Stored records
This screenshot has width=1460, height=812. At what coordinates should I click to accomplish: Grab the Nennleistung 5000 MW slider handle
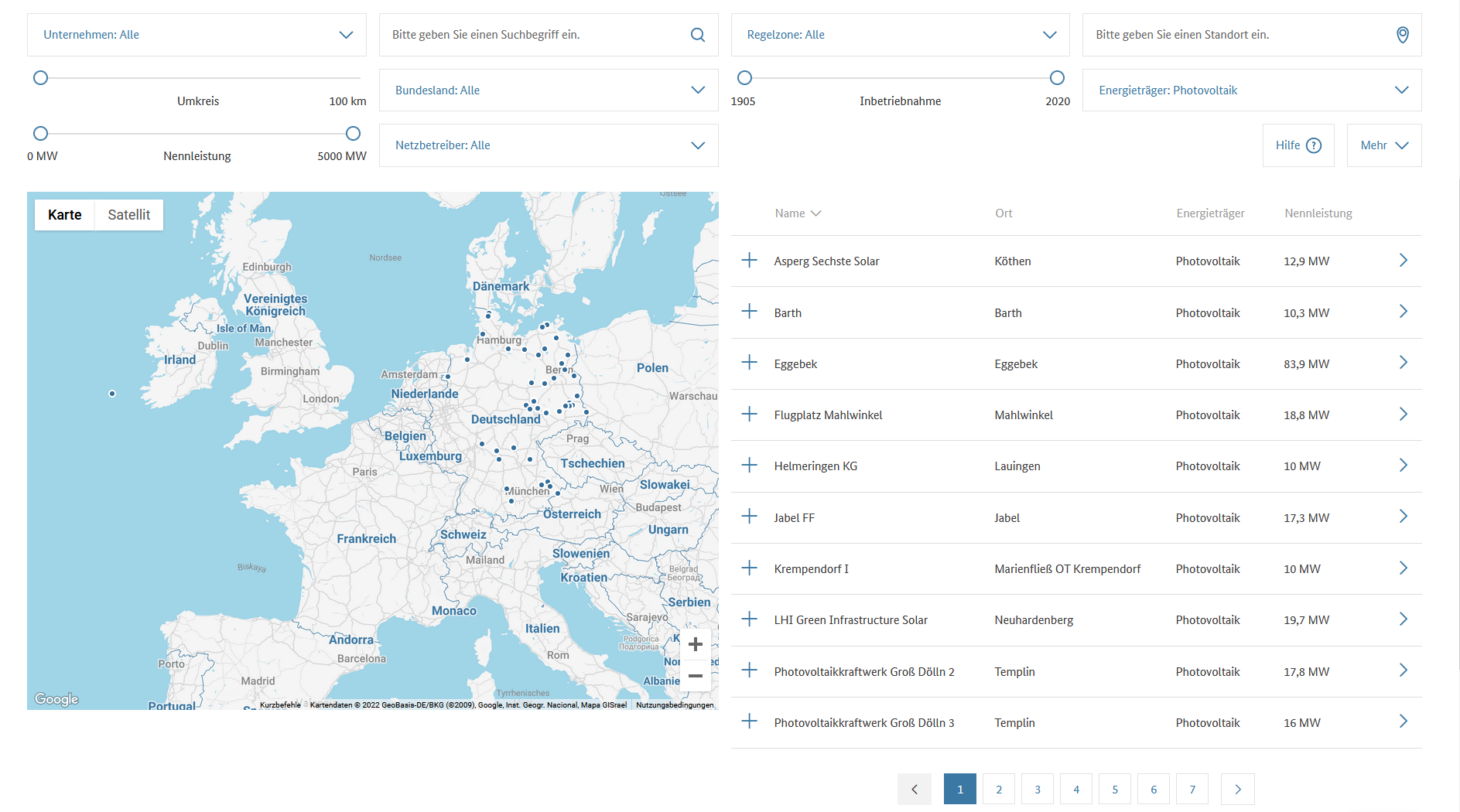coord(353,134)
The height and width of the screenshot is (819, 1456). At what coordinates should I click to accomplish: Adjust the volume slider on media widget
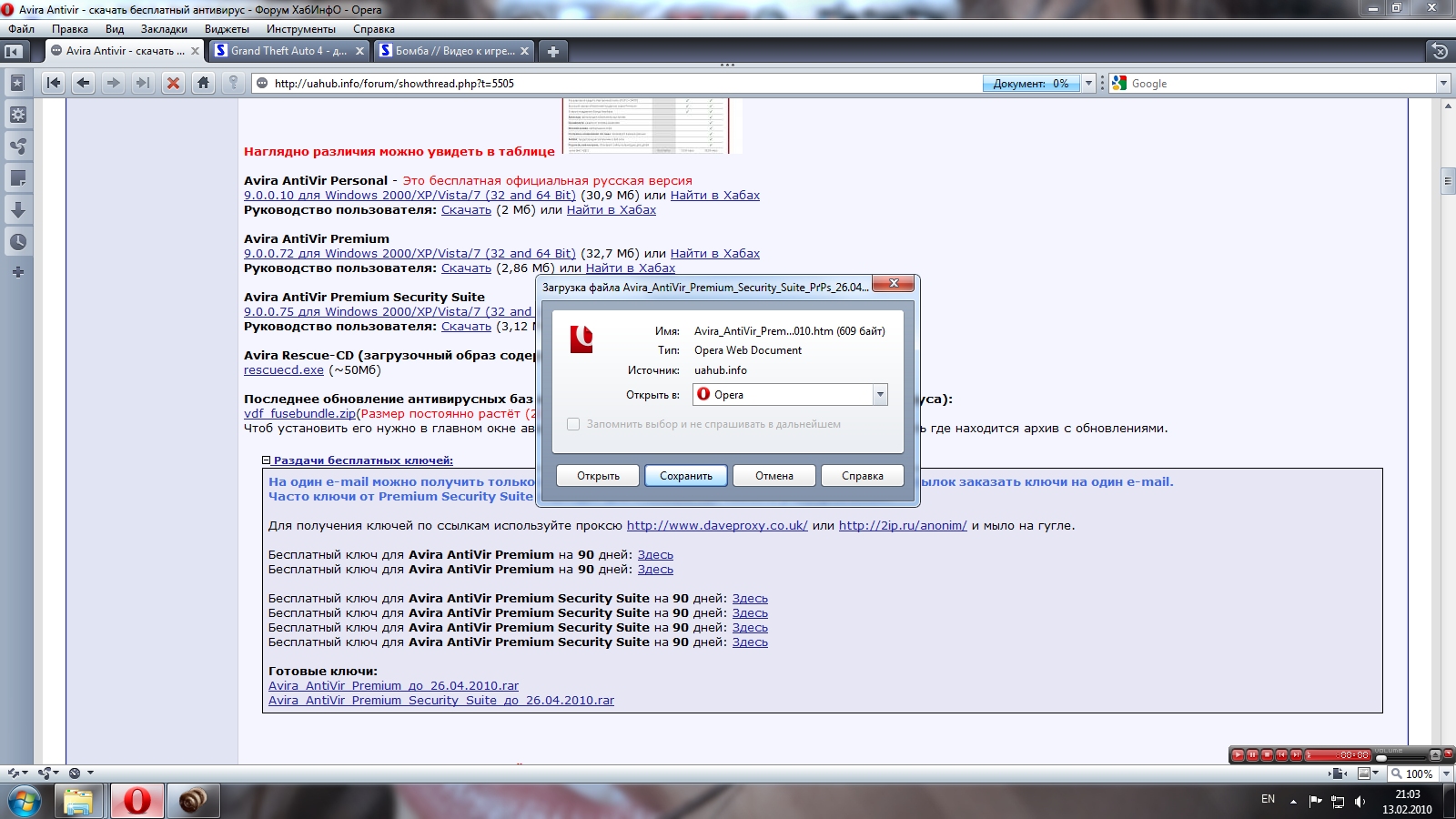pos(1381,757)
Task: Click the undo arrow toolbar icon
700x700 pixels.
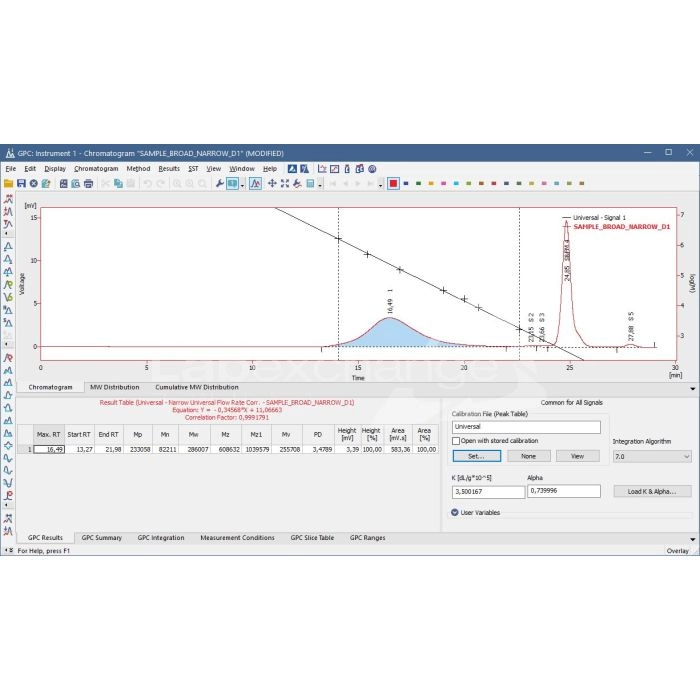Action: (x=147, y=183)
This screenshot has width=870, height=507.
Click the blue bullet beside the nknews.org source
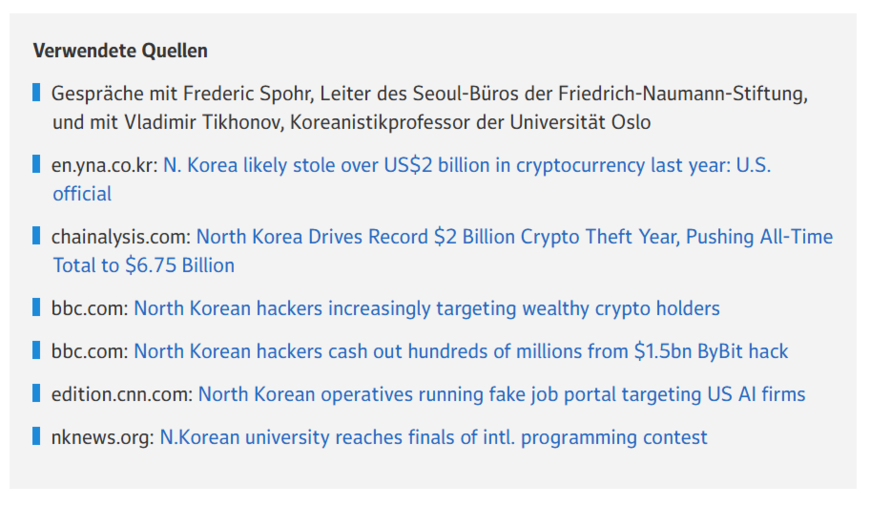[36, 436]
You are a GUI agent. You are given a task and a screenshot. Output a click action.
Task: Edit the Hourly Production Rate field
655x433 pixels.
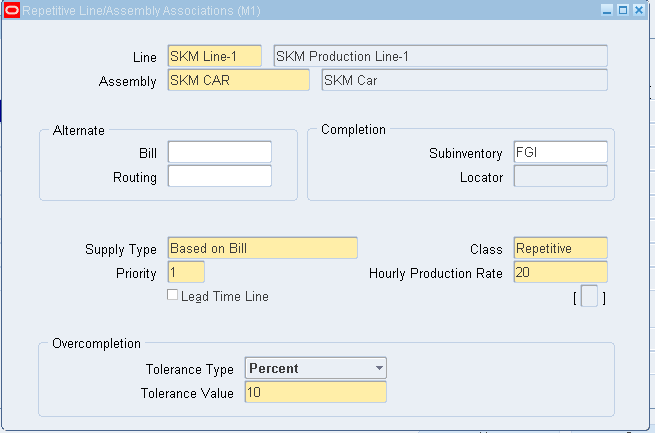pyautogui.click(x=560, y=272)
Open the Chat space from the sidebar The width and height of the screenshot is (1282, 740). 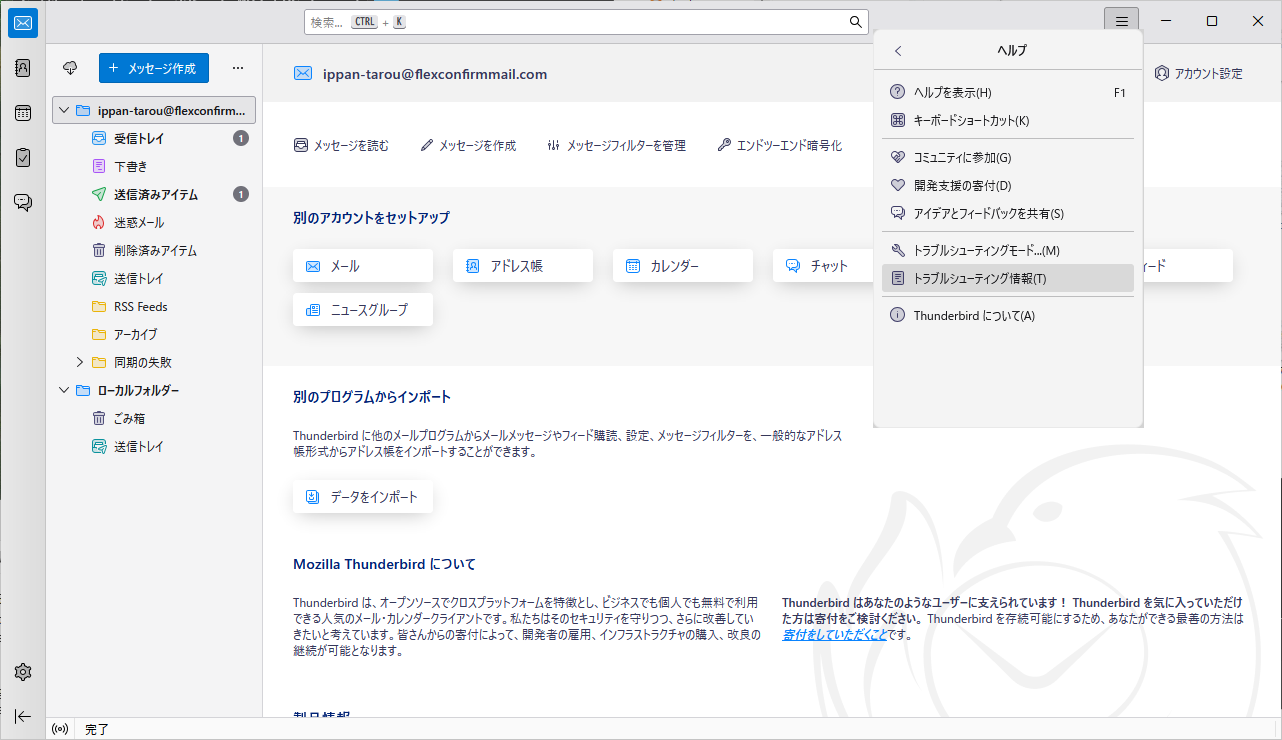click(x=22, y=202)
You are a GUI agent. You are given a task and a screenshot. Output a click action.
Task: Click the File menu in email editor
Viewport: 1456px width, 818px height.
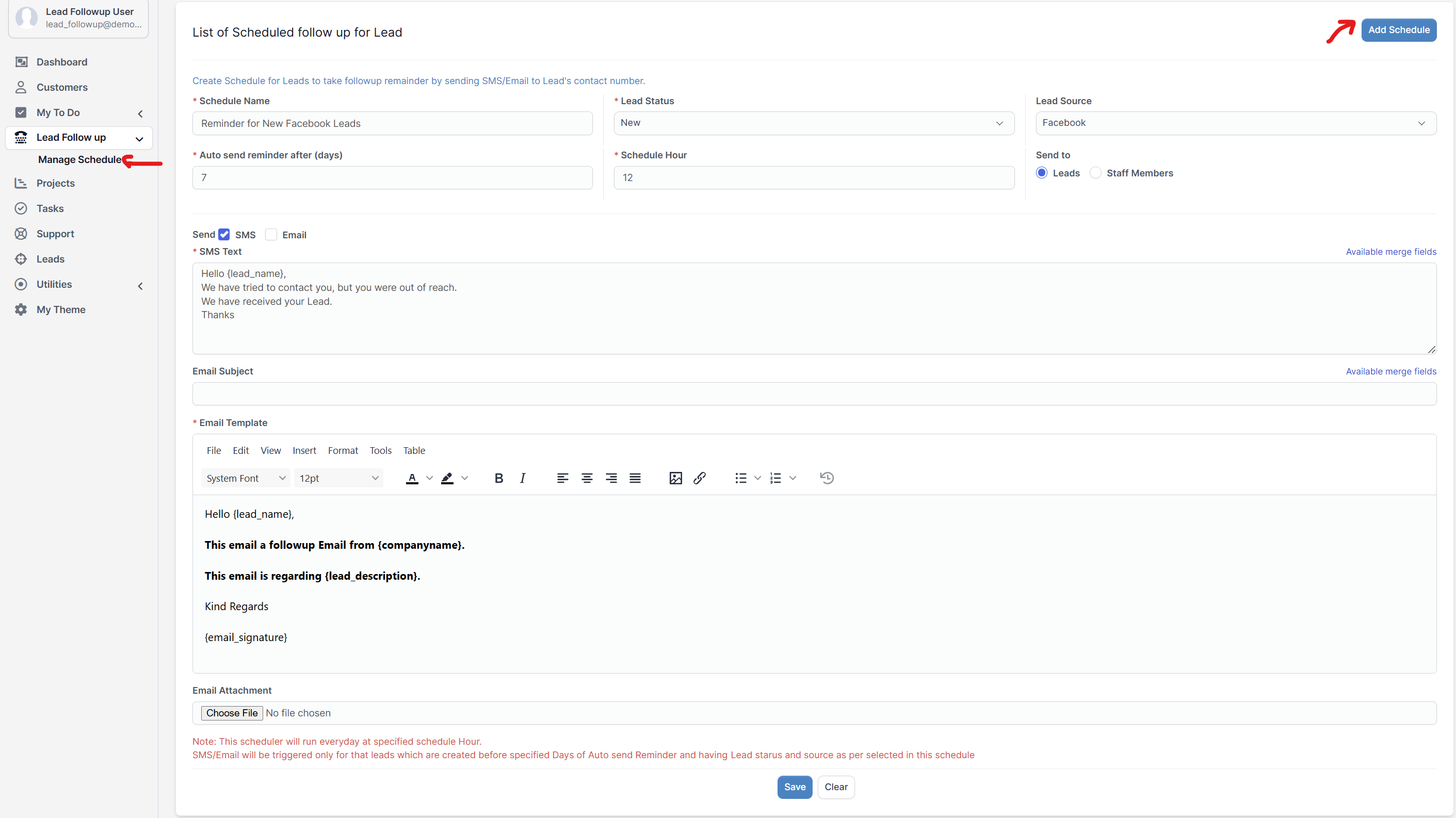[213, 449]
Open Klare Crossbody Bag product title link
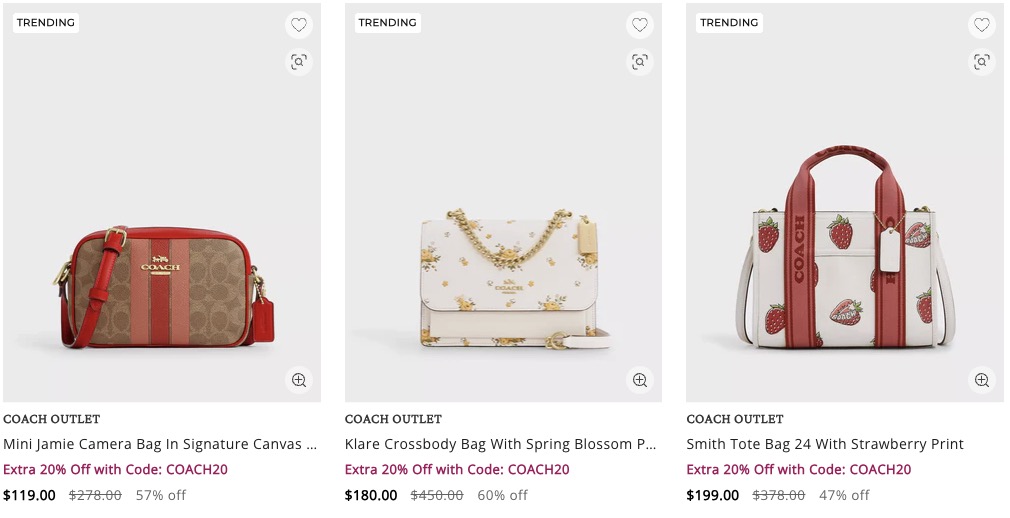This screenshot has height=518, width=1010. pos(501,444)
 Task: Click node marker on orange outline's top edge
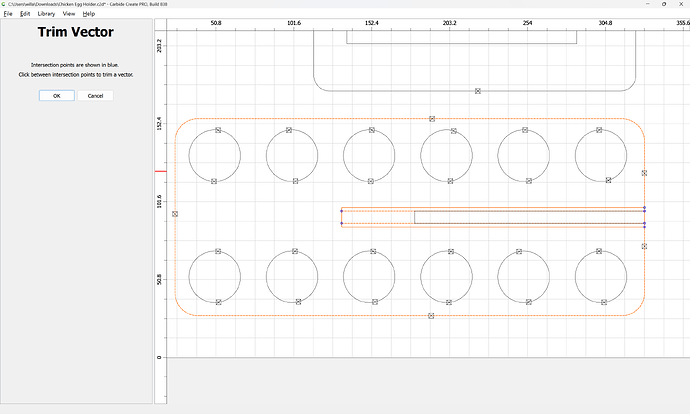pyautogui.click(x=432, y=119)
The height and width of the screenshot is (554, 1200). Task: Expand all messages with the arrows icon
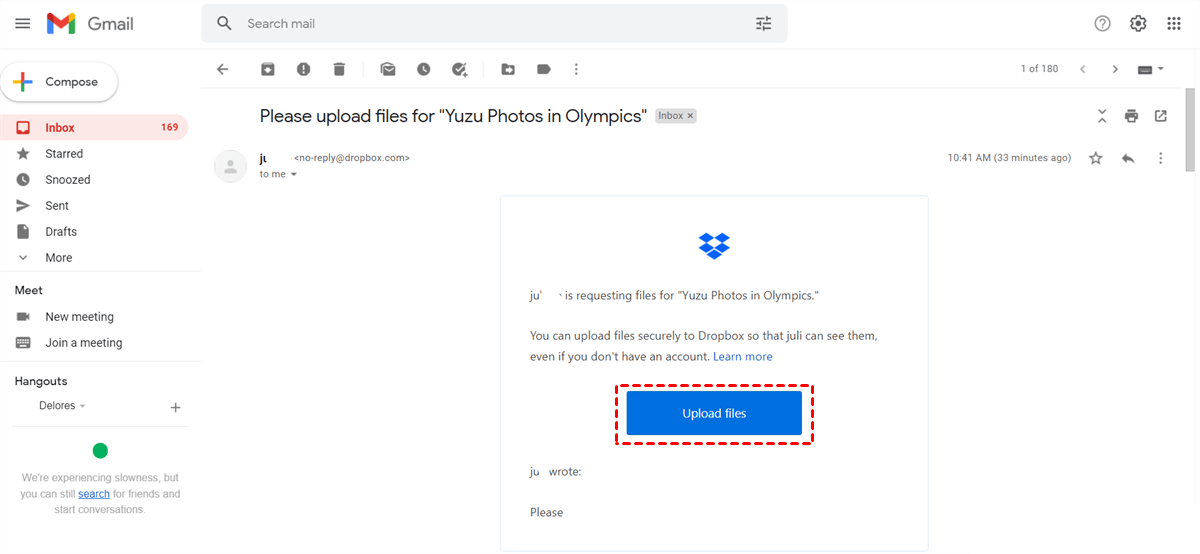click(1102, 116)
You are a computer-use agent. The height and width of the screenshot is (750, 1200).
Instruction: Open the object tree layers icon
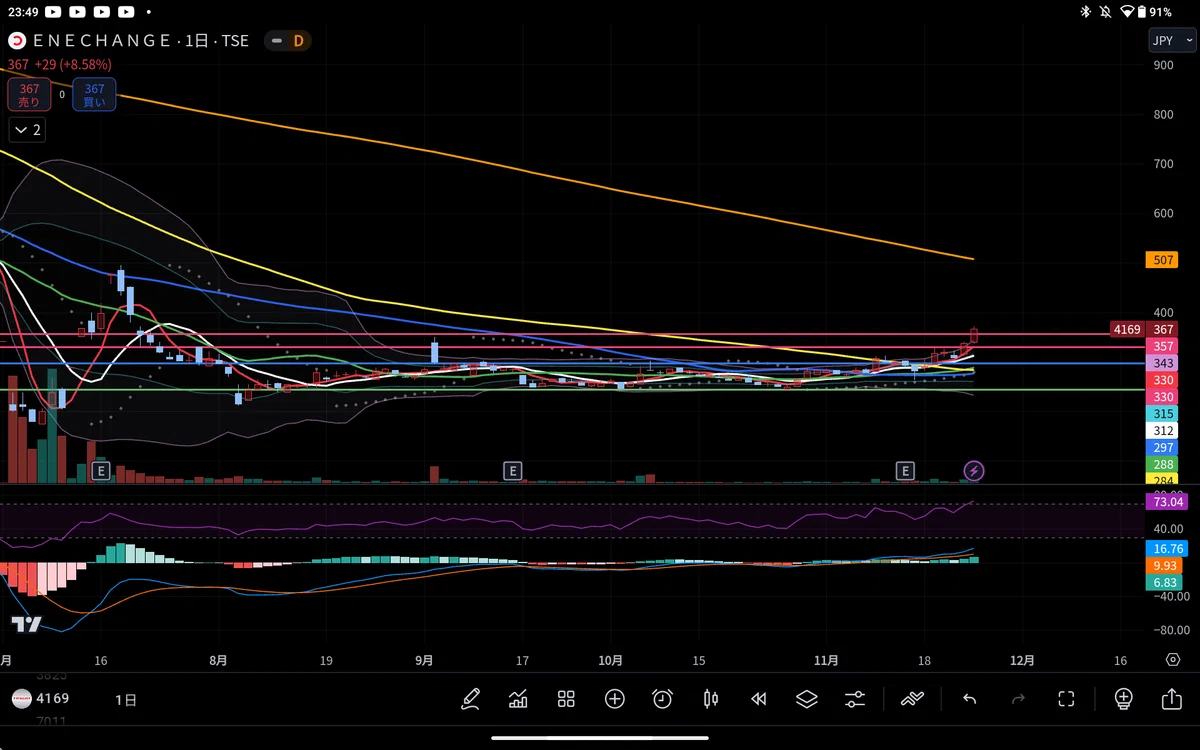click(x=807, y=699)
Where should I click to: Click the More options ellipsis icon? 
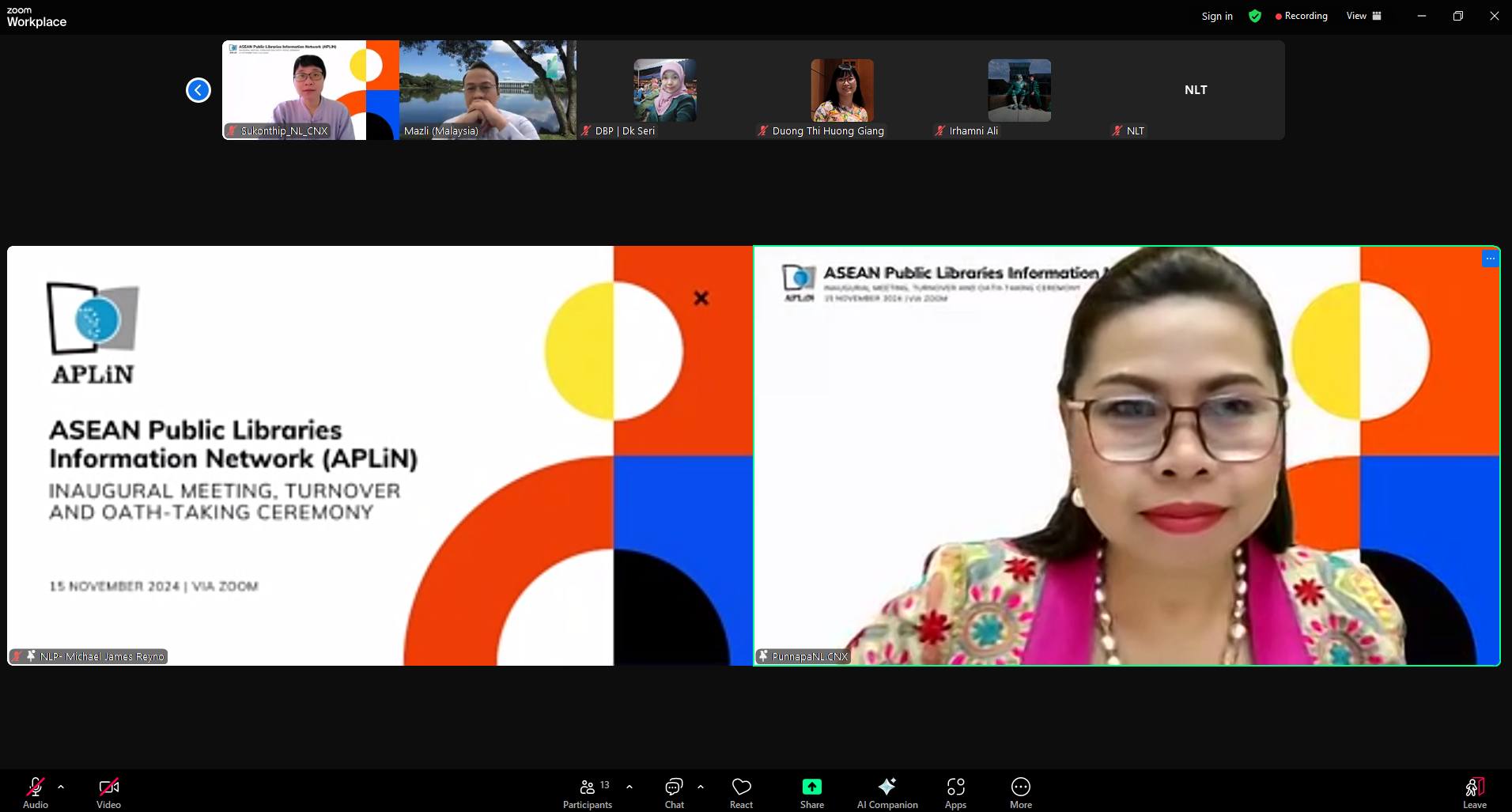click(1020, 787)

Work task: Nothing but the lines from the line holding "Task: Click the File menu in email editor" through the last line of the entries above is to be reproduced, exactly and without pictures.

Response box:
Task: Click the File menu in email editor
Viewport: 1456px width, 818px height.
[213, 449]
Open Klare Crossbody Bag product title link
This screenshot has height=518, width=1010. pos(501,444)
 Task: Click node marker on orange outline's top edge
pyautogui.click(x=432, y=119)
The height and width of the screenshot is (554, 1200). Task: Expand all messages with the arrows icon
click(1102, 116)
You are a computer-use agent. The height and width of the screenshot is (750, 1200).
Instruction: Open the object tree layers icon
click(x=807, y=699)
Where should I click to: Click the More options ellipsis icon? 
click(1020, 787)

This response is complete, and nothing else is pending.